I've backed a few good projects, some which have been run really well by self confessed "amateurs". But I've pretty much had it with KS now. The bubbles burst, when something appears on the pages of The Daily Mail you know its time to move on. It happened with eBay, after the DM made a feature of it it exploded and came into the public eye. Good for eBay, but it brought scammers too.
Now its a trend that's repeating with Kickstarter.
Recently there's been an explosion on begging projects, it started with multiple projects about making potato salad but diverged to other foods. These projects are only asking for a small amount, usually less than $10 but there are so many. It makes finding worthwhile projects a chore and these people are just "in it for the money" or just "in it for self promotion".
I'm not saying all KS projects have to be about the backers receiving a physical item at the end of it. I've been altruistic with a few of my backed projects because I thought the cause was worthy.
Even before Kickstarter existed I backed this guy - 50pence in da pod, you can see me at number 65. I backed it because he made his case in an entertaining way, and was insisting on only being given 50p. Any excess was returned.
But asking people for money to buy yourself a meal, and promising "photos of the event". No, screw that. Buy your own meal or donate the money raised to charity.
The writing of some of these projects pages is so poor too, basically reading "I want food, give me money". What you need is an education in manners, go away.
But it gets worse,there's been a few projects recently with even larger begging bowls. "I like to take photos so buy me a camera". "I want to play games so buy me a Playstation". Well I do too, I also work to buy things. And if I can't afford them, I go without (or get finance but that's another sorry tale).
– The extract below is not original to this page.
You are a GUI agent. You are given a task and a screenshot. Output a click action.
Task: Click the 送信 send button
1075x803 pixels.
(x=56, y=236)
The world doesn't owe you a shiny toy.
What this all shows is that the Kickstarter system is open to abuse. KS themselves state they have no control to make sure creators fulfil their promises, which I can understand but they obviously don't vet projects very well before they go live.
Or simply don't care. KS get a cut of funds received if the project succeeds so is there any such thing as a bad project from their point of view?
It brings to mind Lionel Hutz on selling houses "The right house is the house that's for sale, the right person is anyone".
As I said above, I've backed some cracking projects both with and without receiving a physical reward. I'll start reviewing a few soon. But for now I think I'll call it quits with backing anything else, unless something really cool comes along.